What needs to be done: The stretch wanted below opens at the line containing "Image resolution: width=613" and closes at the line containing "Screen dimensions: 1568x458". Please return it exactly, with no other lines.

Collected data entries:
● ● ● ●
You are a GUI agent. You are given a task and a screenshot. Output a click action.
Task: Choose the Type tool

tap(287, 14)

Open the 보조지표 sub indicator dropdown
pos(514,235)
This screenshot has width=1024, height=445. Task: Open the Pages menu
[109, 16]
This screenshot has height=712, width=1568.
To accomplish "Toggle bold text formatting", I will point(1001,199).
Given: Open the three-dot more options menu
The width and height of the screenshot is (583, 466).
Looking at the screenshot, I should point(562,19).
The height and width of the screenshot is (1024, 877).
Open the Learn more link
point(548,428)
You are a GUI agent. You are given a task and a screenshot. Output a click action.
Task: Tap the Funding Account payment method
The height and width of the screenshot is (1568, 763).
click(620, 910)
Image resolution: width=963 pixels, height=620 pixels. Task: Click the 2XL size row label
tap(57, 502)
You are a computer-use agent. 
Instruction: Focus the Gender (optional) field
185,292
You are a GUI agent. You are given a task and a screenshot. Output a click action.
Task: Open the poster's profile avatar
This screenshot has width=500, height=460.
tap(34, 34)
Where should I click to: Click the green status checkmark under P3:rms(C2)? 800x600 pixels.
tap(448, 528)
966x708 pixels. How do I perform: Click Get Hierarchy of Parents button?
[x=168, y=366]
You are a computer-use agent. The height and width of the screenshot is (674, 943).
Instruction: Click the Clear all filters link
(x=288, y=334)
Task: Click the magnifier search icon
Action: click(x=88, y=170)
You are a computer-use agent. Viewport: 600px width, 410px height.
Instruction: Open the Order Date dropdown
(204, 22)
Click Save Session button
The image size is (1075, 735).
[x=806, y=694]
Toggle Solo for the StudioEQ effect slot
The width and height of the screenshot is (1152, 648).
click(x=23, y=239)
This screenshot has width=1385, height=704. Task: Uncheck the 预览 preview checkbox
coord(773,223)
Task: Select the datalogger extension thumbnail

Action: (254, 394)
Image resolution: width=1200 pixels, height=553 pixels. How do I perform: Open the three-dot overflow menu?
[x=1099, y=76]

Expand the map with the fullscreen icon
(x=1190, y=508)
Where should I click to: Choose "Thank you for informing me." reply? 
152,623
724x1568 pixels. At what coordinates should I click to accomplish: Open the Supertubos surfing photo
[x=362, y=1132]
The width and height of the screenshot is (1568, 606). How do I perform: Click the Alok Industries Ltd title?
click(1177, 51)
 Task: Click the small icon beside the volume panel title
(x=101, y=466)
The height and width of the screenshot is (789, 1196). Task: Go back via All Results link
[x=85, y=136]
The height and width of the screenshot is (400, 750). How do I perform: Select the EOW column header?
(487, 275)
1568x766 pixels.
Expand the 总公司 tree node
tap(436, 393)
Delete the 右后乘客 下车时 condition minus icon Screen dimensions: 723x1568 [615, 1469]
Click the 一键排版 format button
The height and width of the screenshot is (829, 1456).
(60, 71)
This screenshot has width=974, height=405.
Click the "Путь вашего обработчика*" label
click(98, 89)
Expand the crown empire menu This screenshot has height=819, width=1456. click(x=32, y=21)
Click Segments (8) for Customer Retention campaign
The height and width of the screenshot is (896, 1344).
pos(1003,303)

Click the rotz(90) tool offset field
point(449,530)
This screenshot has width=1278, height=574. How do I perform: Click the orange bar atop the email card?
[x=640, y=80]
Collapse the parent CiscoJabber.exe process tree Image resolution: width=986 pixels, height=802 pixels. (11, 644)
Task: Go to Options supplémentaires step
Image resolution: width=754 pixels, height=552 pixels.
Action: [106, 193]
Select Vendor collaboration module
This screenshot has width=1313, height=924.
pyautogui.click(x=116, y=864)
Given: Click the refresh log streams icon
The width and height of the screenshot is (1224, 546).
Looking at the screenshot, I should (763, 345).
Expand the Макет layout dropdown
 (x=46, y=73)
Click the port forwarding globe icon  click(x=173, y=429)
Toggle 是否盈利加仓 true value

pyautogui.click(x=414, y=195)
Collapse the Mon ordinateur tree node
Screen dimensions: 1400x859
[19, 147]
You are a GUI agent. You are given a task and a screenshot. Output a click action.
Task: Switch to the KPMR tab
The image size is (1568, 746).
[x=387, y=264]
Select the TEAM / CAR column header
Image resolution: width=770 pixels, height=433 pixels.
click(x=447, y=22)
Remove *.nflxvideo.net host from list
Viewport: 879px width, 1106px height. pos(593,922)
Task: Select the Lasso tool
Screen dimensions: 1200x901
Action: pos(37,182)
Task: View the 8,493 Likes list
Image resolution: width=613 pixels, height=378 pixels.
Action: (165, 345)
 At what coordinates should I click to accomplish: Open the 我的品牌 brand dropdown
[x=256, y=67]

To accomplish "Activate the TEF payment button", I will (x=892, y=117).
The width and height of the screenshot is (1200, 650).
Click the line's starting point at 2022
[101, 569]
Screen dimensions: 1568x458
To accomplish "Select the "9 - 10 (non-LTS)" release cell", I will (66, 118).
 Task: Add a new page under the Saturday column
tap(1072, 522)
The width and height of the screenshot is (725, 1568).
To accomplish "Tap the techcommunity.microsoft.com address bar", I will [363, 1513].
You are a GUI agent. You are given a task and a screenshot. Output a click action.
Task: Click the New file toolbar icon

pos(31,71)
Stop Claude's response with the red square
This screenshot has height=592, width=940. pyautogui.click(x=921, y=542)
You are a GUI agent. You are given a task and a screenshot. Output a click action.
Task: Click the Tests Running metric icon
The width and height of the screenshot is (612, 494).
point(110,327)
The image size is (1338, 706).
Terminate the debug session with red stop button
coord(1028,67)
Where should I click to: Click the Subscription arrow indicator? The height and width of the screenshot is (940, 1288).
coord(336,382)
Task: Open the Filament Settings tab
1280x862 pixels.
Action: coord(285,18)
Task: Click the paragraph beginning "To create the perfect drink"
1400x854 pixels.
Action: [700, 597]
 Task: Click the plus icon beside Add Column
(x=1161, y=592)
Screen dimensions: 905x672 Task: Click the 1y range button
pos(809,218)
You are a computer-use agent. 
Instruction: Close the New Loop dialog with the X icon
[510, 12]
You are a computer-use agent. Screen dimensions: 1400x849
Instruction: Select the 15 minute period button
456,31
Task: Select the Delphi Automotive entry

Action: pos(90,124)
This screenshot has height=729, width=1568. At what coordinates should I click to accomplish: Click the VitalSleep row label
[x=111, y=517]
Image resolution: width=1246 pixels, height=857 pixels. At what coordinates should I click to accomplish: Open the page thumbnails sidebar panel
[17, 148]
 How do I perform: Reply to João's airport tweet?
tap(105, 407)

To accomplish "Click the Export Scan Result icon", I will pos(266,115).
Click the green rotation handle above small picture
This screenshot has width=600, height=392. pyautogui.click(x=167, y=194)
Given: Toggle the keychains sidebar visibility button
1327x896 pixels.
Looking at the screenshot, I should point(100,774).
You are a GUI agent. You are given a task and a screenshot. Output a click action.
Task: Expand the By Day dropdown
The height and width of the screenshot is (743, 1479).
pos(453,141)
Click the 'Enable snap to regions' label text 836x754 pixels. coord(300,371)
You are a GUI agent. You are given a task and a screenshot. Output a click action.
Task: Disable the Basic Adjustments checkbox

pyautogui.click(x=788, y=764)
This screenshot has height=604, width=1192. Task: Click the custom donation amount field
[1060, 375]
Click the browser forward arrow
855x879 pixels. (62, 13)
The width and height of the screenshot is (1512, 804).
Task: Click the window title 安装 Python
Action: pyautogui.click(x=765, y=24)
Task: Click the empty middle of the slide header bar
● ● ● ●
Task answer:
Image resolution: width=613 pixels, height=378 pixels.
Action: (165, 345)
 At what coordinates should I click to accomplish: Open the 我的品牌 brand dropdown
[x=256, y=67]

To accomplish "Activate the TEF payment button", I will (x=892, y=117).
The width and height of the screenshot is (1200, 650).
Click the line's starting point at 2022
[101, 569]
Screen dimensions: 1568x458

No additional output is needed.